San Jose mayor: Clear ‘failure’ led to record flooding

SAN JOSE — A day after rescuers boated hundreds of people to safety during San Jose’s worst flooding in decades, city officials Wednesday let many of the 14,000 evacuated residents return home and blamed the sudden breach of Coyote Creek on bad information about its capacity.

The flooding followed a series of heavy rains that filled Anderson Reservoir to capacity. Downstream, Coyote Creek quickly swelled to four feet above flood level, cresting at 14.4 feet around 3 p.m. Tuesday and breaking a 95-year-old record of 12.8 feet set in 1922.

For many, the flooding came with no warning. Mayor Sam Liccardo acknowledged residents should not have first learned of the danger when rescuers arrived by boat to evacuate them. Hundreds remained displaced Wednesday, with the city and Red Cross offering two high schools that are closed for spring break as overnight shelters that drew about 275 people.

Officials have yet to begin assessing damage to the neighborhoods, where the city has already issued health warnings about the dangerously polluted floodwaters, and it may be weeks before life is back to normal for residents in some of the most badly damaged homes.

Liccardo said Wednesday that the city relied on information from the Santa Clara Valley Water District that Coyote Creek could handle 7,400 cubic feet per second in the Rock Springs area before it would flood surrounding homes. But that wasn’t the case: The maximum flow recorded by the water district was 7,428 cubic feet per second about 1 p.m. Tuesday — only slightly higher than the expected capacity, but well after flooding had begun.

Entries shown:
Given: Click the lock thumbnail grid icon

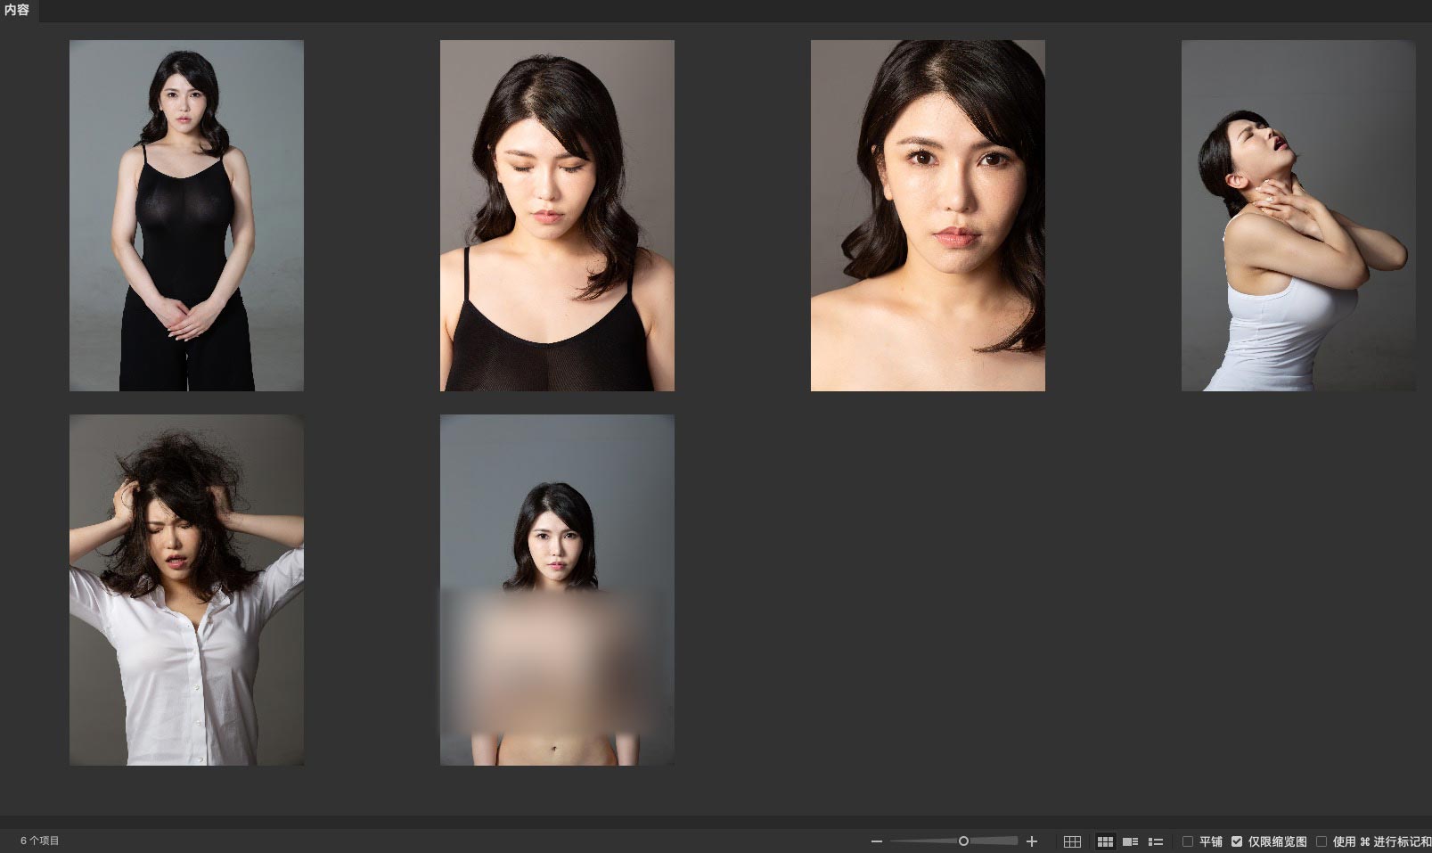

* * *

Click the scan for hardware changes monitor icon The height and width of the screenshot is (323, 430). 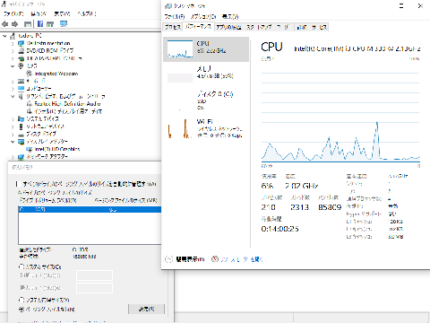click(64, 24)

* * *

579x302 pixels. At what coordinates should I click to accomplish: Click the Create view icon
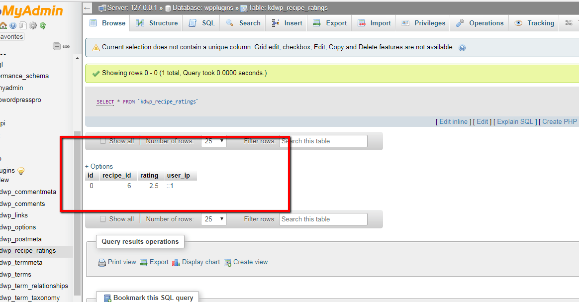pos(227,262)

Task directions: From the article on the San Jose flooding, quote the part that opens with the words containing "SAN JOSE — A" and closes with "set in 1922.". The listing has nothing to do with what is asked here.

Task response:
SAN JOSE — A day after rescuers boated hundreds of people to safety during San Jose’s worst flooding in decades, city officials Wednesday let many of the 14,000 evacuated residents return home and blamed the sudden breach of Coyote Creek on bad information about its capacity.

The flooding followed a series of heavy rains that filled Anderson Reservoir to capacity. Downstream, Coyote Creek quickly swelled to four feet above flood level, cresting at 14.4 feet around 3 p.m. Tuesday and breaking a 95-year-old record of 12.8 feet set in 1922.